Burning the Diaries is about a who is dying burning 40 years of her diaries. Her reason for doing this is so no one else could read them when she’s gone in including her children. She says that diaries are irresistible. And knows that if she leaves her dairies untainted that someone will get curious and start reading her diaries which were private and also had some intimate details she didn’t want anyone to know. But she also goes on to mention that she has a blog that she posts on to take about her daily life. This is hypocritical to me because she’s giving pieces of her life to an audience but is burning her diaries so that no one will get too much information about her.
My question is why wouldn’t she want her children to learn from her mistakes? The Arthur says “Burning those diaries, I realized I didn’t want my sons to know how profoundly I had suffered from the slides down the chutes, the tumbles through the holes that gaped open in the scaffolding of my life. That would be too hard for them. I wanted them to remember me as one who clambers back.” But wouldn’t reading about the problems that she had to get through give them hope when they are going through similar situations?

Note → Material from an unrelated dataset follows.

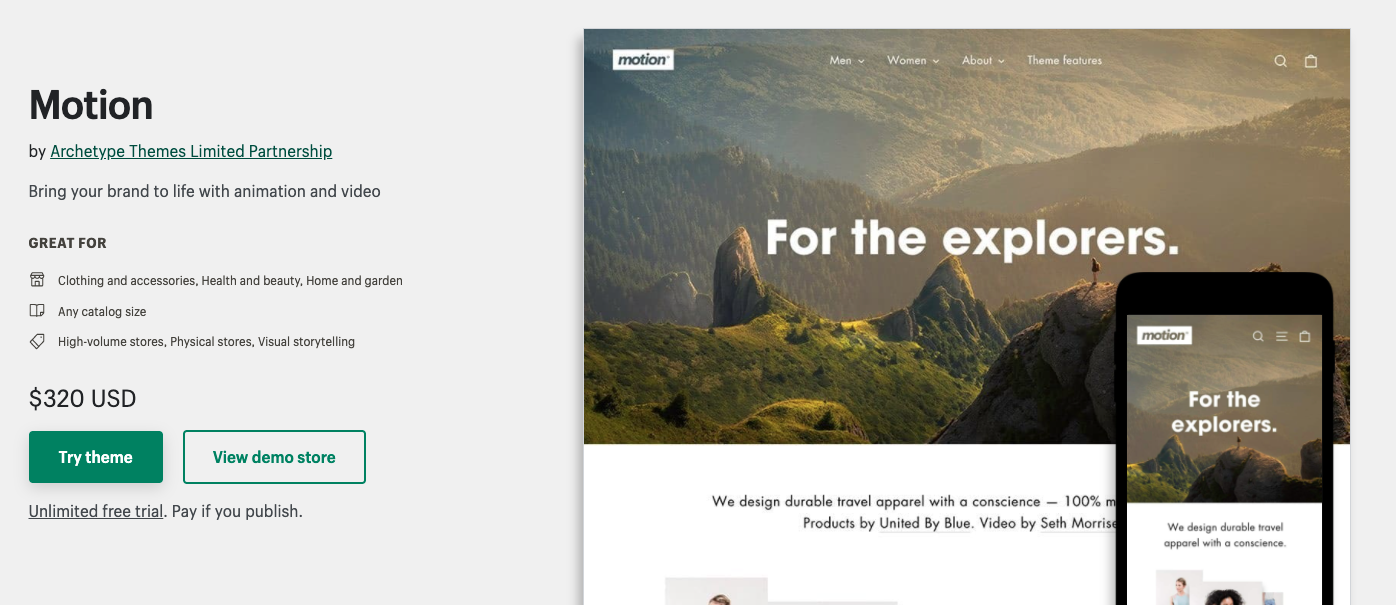Click the mobile phone preview thumbnail

tap(1224, 438)
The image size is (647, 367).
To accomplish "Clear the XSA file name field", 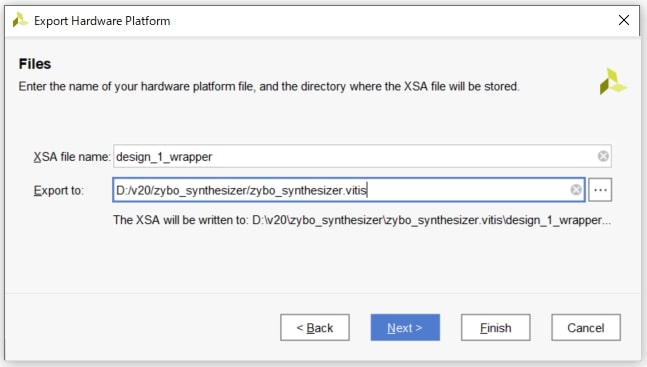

I think that burning her dairies was a mistake because I think that someone could her benefited from reading them. I think if her boys would have gotten ahold of them that they would have gotten to know their mother on a more personal level. Me personally, If I kept a journal, I would have saved my dairies for my daughter because I want her to know me, the real me. Like she said in her article “I should know. I spent years as an adolescent rooting around in my parents’ closets looking for letters, sorting through boxes of letters and photographs, riffling through sock drawers, searching for clues about who they were, how they came together, why on earth I was on earth?” I just don’t understand why she would rob her boys her getting to understand her life better. And if she decided one day that my diaries are something that should be destroyed, I would trust her to make the right decision. But for me I would be happy to read a family member dairy because I believe that it would be a part of history. But I wouldn’t want to read a girlfriend’s diary because I feel that it would belong to her family.
You have an interesting take on the subject, I also thought the woman in Burning Your Diaries was a bit hypocritical. This is quite a long post with just text. Maybe try smaller sections for each point you make and adding in some pictures to grab the readers attention. Also, try rereading your post out loud before you post it, just to catch the little grammar mistakes.